Les réflexions de "canempechepasnicolas"

par Jean LEVY :

 

Ainsi, le Premier ministre ose évoquer l'interdiction des manifestations syndicales sous prétexte que le "service d'ordre de la CGT" n'effectue pas, vis-à-vis des 'casseurs' le rôle dévolu à la police ! 

 

Mais le SO de la Confédération n'est pas une milice armée. Elle vise simplement à protéger les manifestants CGT d'agressions des commandos cagoulés et entrainés pour les combats de rue. 

 

C'est aux CRS et aux gendarmes mobiles, en tenue de guerre et armés jusqu'aux dents, à interdire le regroupement de ces bandes "incontrôlées". Or, à chaque manifestation, celles-ci peuvent impunément prendre la tête du cortège, bien équipées et qui brisent  systématiquement les abribus, les devantures des magasins, face aux multiples forces de polices qui, manifestement, ont la consigne de regarder ailleurs.

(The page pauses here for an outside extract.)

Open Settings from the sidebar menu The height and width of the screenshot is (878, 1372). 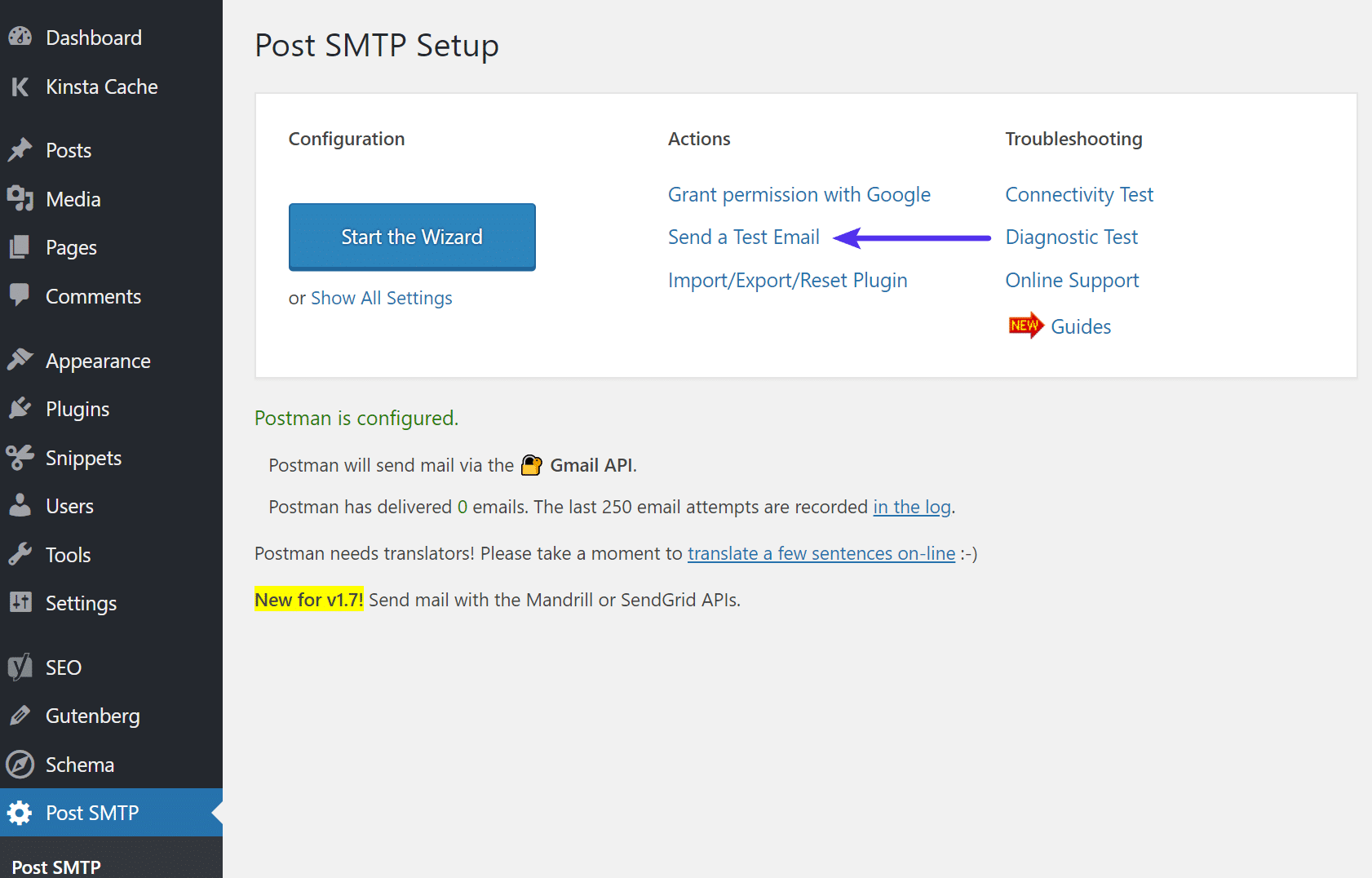pyautogui.click(x=81, y=604)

Et ce n'est que quand celles-ci sont l'objet d'attaques, et que l'ordre leur en soit donné, qu'elles réagissent à coup de bombes lacrymo, qui tombent indistinctement sur les manifestants pacifiques... Le pouvoir politique, Manuel Valls en premier, peut alors dénoncer les violences et en rejeter la responsabilité sur les organisations syndicales, sur la CGT, en particulier. 

 

Coup double pour le gouvernement PS : celui-ci peut ainsi tenter d'opposer l'opinion publique aux organisations syndicales accusées d'être responsable du désordre, et tenter ainsi de d'isoler celles-ci pour faire passer sa loi patronale au nom de 'l'ordre républicain'.

 

Pour cet objectif, François Hollande et ses ministres sont prêts à tout, car la loi appelée "El Khomeri" n'est que le copié-collé des directives bruxelloises imposées par la Commission européenne à tous les gouvernements sous contrôle : réduire à néant toutes les protections sociales - le Code du Travail, en France - qui sont autant d'obstacles à la "concurrence libre et non faussée" des marchés, le crédo sacré de l'Union européenne. 

 

Chaque Français doit être averti des enjeux de la bataille sociale en cours dans notre pays : c'est la menace d'un Etat policier, totalitaire pour contraindre le peuple français à passer sous les fourches caudines du Medef, et, au-delà, de l'oligarchie financière européenne.

 

C'est à travers l'affrontement capital-travail que connaît notre pays, le combat pour la souveraineté de notre peuple et l'indépendance de la France qui sont en cause.

 

Ce n'est pas sans rappeler les années 1938-1940 où l'écrasement de la classe ouvrière, le 30 novembre 1938, a précédé de peu l'interdiction des organisations démocratiques, la défaite, la guerre, l'Occupation et la dictature de l'Etat français.